Lateral raise transitioning to front raise emphasizing all three deltoid heads.
| Equipment | Dumbbell |
|---|---|
| Difficulty | Advanced |
| Type | Isolation |
| Movement | Vertical Push |
| Force | Push |
| Laterality | Bilateral |
| Primary | Anterior Deltoid, Lateral Deltoid |
| Secondary | Posterior Deltoid, Trapezius (Upper) |
Muscles Worked
The Anterior Deltoid, and Lateral Deltoid are the primary movers, collectively driving the movement and absorbing the greatest share of the load. The Posterior Deltoid, and Trapezius (Upper) act as secondary movers, assisting the primary muscles and contributing meaningfully to the overall output. The Rectus Abdominis, Transverse Abdominis act as stabilizers, maintaining joint position and postural alignment throughout the movement.
Primary Muscles
- Primary Muscle Anterior Deltoid (shoulders)

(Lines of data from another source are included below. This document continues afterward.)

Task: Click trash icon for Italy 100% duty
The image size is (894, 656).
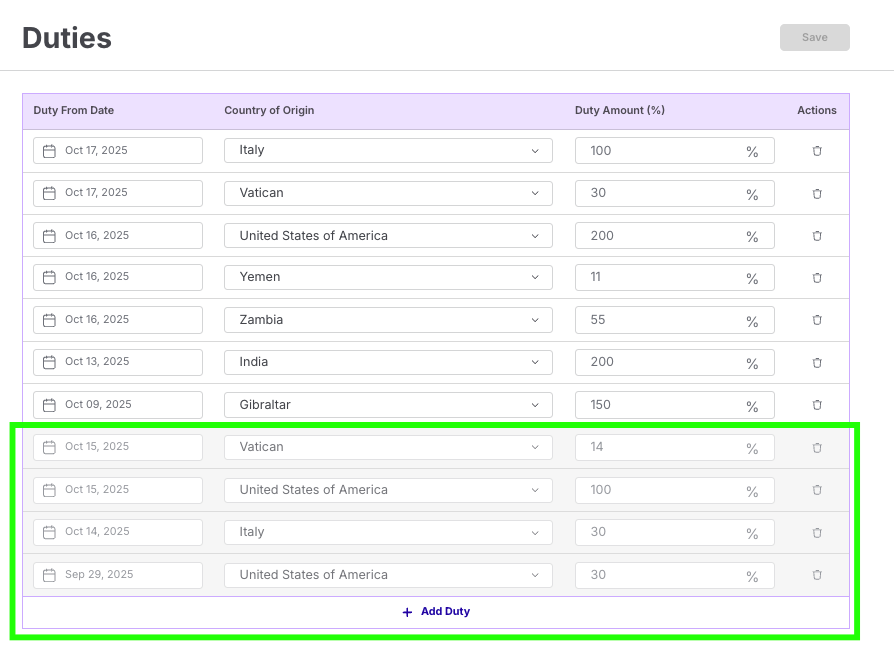Action: (816, 151)
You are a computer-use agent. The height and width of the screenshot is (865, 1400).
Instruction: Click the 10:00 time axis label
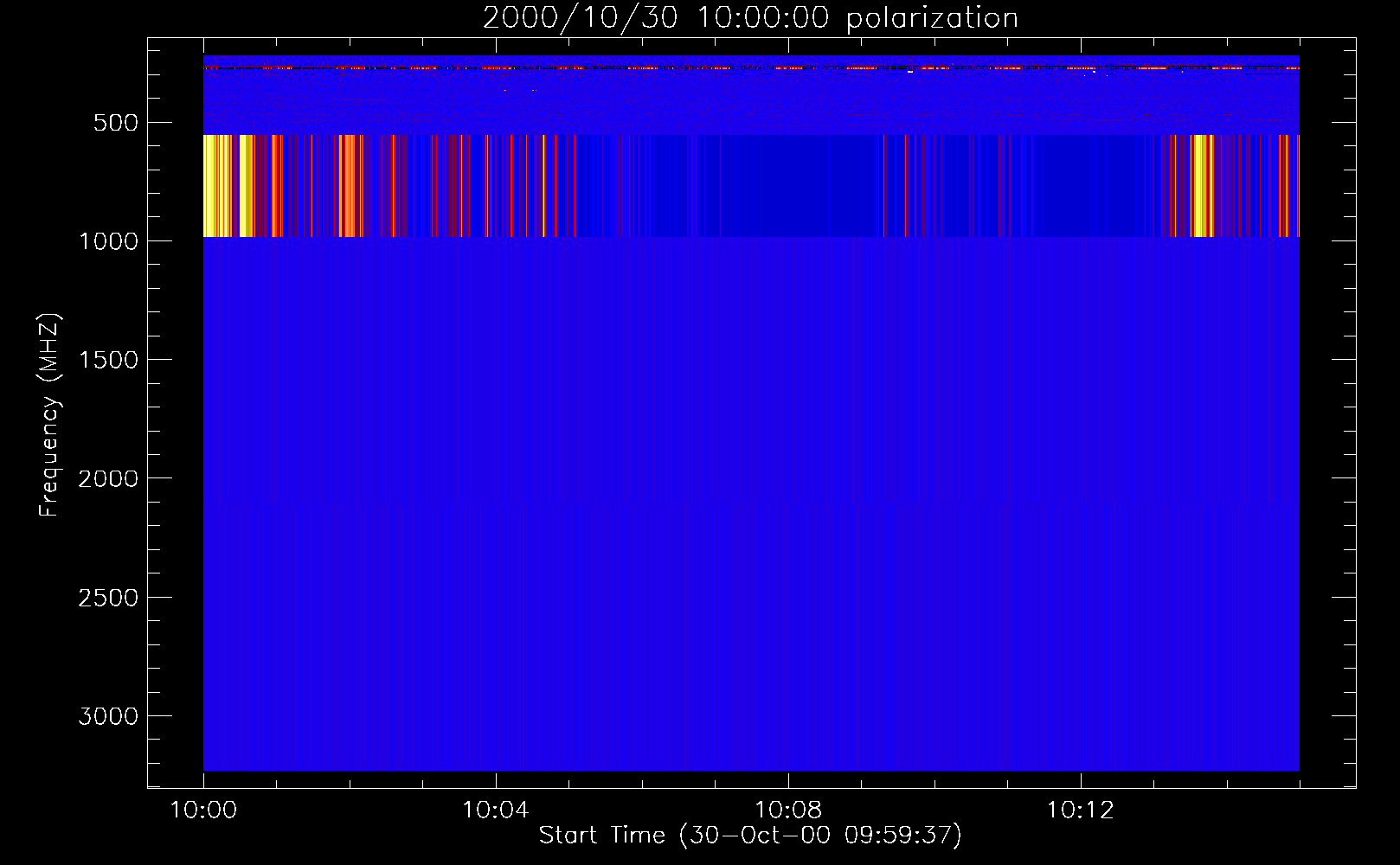point(203,811)
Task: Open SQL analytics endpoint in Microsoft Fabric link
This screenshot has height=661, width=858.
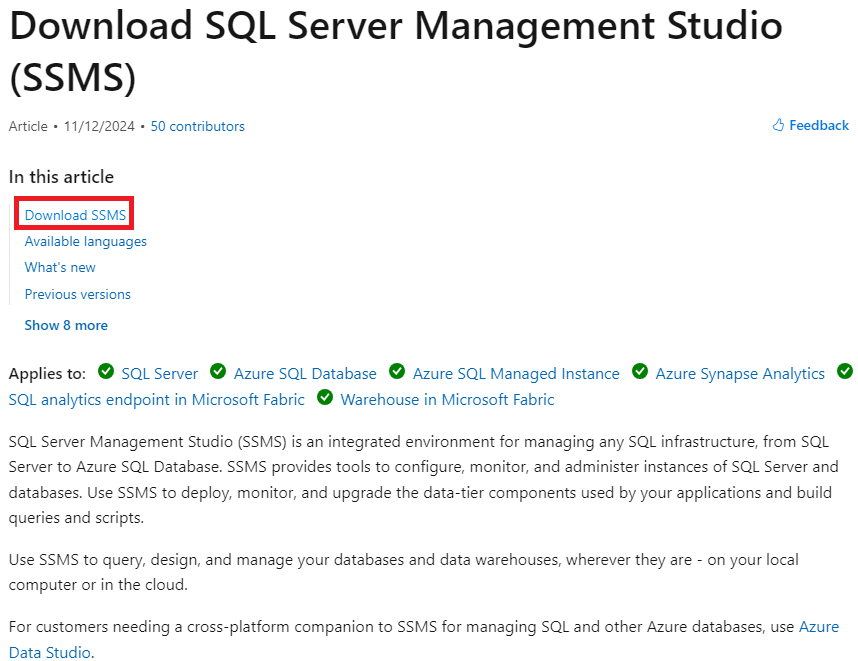Action: (x=156, y=398)

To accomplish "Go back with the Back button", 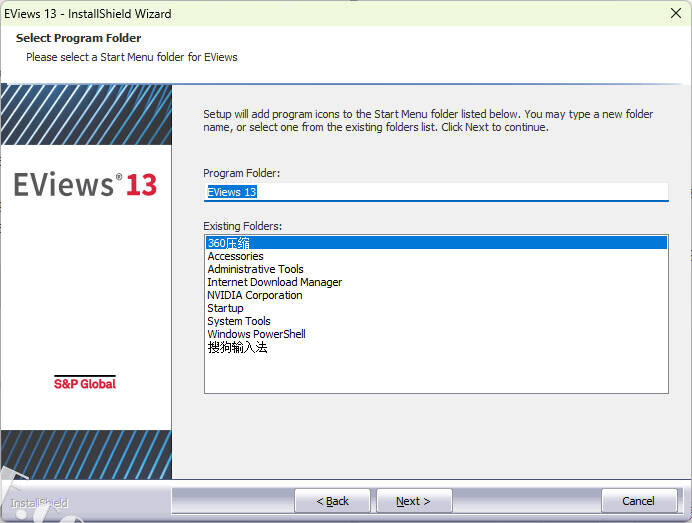I will coord(332,501).
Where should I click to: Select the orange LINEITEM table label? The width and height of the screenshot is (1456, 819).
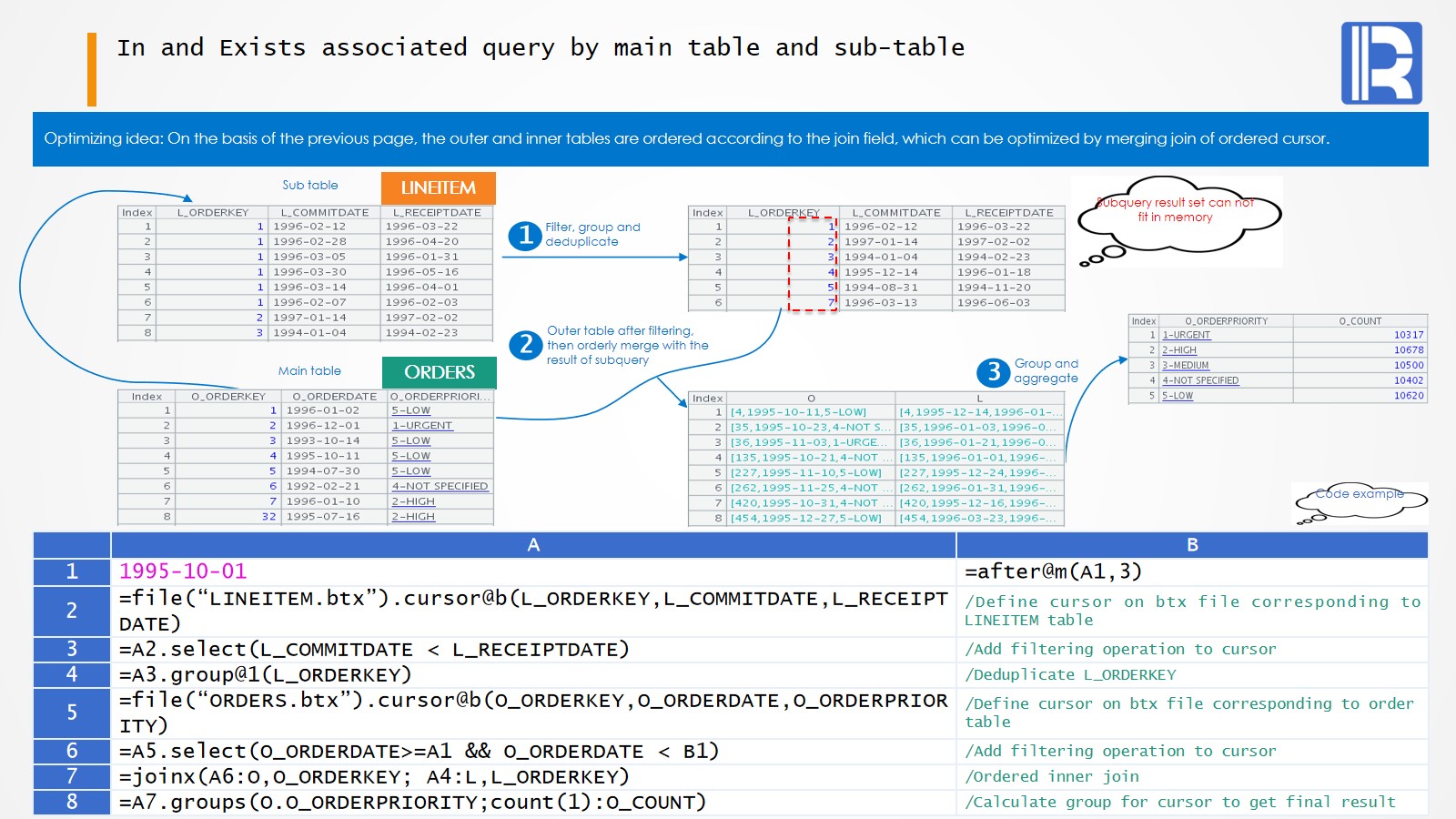coord(438,187)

- Primary Muscle Lateral Deltoid (shoulders)
Secondary Muscles
- Secondary Muscle Posterior Deltoid (shoulders)
- Secondary Muscle Trapezius (Upper) (back)
Stabilizer Muscles
- Stabilizer Muscle Rectus Abdominis (core)
- Stabilizer Muscle Transverse Abdominis (core)
How to Perform
Preparation
- Stand or sit with upright posture.
- Grasp dumbbells with firm grip.
Execution
- Press weight overhead until arms are fully extended.
- Lower weight back to shoulder level under control.
- Repeat.
Comments
- This is an advanced exercise.
- Ensure proper form before adding load.
Tips & Common Mistakes
- Keep your core tight and avoid excessive lumbar extension to protect your lower back.
- Don't fully lock out your elbows at the top — maintain a slight bend for joint safety.
- Control the eccentric phase; lowering slowly builds more strength over time.
Programming Suggestions
Adapt your sets and reps to your training goal. This is an advanced exercise — experienced lifters can push intensity higher and use more varied rep schemes.
| Strength | 3–4 sets × 6–8 reps at 75–85% 1RM with 90–120 seconds rest. |
|---|---|
| Hypertrophy | 3–4 sets × 10–15 reps at 60–75% 1RM with 60–90 seconds rest. |
| Endurance | 2–3 sets × 15–25 reps at 40–60% 1RM with 30–45 seconds rest. |
Alternative Exercises
These exercises target the same primary muscles (Anterior Deltoid, Lateral Deltoid) and can be substituted based on your equipment or variation preferences.